As I mentioned before, I'm helping to organize the International Conference on Appropriate Technology in Nairobi this year. As it gets closer, I'll be sharing a series of short posts about projects and information that's inspiring to me and my notions of appropriate technology. This is the first in that series.
The way that we use and dispose our electronics is unsustainable and needs serious revision. I enjoy my new phone or computer every other year (or every year) just as much as the next techie, but the impacts (environmental and social) of this rapid replacement cycle have been weighing on me for a long while.
I was certainly not alone in feeling this way. Phonebloks, an "independent organisation with the purpose of encouraging the development and production of products that produce less electronic waste," organized an incredibly successful Thunderclap campaign last October to raise awareness about the issue and the idea. 979,255 people agreed to allow the project broadcast from their social media accounts in late October 2013.
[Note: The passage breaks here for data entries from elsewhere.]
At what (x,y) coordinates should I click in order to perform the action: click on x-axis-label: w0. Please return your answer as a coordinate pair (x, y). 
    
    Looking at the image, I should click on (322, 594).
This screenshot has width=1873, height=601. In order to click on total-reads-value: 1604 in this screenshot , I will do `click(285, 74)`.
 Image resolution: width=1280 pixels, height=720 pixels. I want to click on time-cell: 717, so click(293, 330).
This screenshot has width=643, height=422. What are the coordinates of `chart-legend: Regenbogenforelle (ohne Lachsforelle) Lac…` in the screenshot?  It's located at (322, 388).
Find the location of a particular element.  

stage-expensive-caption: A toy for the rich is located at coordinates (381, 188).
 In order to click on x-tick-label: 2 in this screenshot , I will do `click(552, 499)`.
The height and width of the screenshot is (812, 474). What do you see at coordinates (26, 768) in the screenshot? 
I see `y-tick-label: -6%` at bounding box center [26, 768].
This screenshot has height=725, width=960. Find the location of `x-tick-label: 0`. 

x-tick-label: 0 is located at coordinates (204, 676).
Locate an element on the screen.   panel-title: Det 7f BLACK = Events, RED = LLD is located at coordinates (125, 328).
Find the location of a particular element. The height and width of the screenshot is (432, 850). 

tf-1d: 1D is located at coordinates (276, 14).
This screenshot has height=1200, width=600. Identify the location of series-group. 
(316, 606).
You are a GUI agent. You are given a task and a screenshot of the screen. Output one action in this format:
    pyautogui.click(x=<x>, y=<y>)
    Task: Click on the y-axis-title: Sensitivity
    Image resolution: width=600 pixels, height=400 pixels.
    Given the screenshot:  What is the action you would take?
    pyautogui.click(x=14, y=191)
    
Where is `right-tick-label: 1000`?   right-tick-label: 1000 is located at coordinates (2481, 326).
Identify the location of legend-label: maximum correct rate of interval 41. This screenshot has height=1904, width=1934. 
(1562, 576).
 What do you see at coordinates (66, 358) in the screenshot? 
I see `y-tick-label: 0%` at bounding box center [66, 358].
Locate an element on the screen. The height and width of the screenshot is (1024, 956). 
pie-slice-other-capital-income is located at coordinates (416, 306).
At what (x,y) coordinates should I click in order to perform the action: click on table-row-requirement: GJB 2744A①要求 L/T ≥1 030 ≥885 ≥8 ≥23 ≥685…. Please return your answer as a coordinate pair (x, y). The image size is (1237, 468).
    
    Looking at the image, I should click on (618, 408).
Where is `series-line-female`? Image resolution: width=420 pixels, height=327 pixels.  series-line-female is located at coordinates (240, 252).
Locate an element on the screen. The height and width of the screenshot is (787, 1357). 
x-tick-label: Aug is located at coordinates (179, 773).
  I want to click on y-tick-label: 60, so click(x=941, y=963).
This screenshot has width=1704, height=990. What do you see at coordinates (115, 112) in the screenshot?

Phonebloks's most compelling partner to date has been Google's (formerly Motorola's) Ara Project for a modular phone. The Ara project intends to create a phone whose components can be easily swapped. They have tossed around $50 as the price for a base model of this phone.
Critics have noted the technical infeasibility of creating a modular phone that people will actually want with today's technology (though Google disagrees), but it's the experimentation with the ideas that excites me. With the increasing ubiquity of mobile tech, it's refreshing to see design innovations that potentially lower our environmental impact.